Exercise> Whatever the lines below say, output them exactly.

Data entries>
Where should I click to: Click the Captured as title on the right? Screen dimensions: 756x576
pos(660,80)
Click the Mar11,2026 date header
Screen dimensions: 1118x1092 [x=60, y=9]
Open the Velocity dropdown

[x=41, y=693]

Answer for the task>
Where should I click to: Click the Captured as title on the right? Screen dimensions: 756x576
pos(660,80)
Click the Mar11,2026 date header
Screen dimensions: 1118x1092 [x=60, y=9]
Open the Velocity dropdown

[x=41, y=693]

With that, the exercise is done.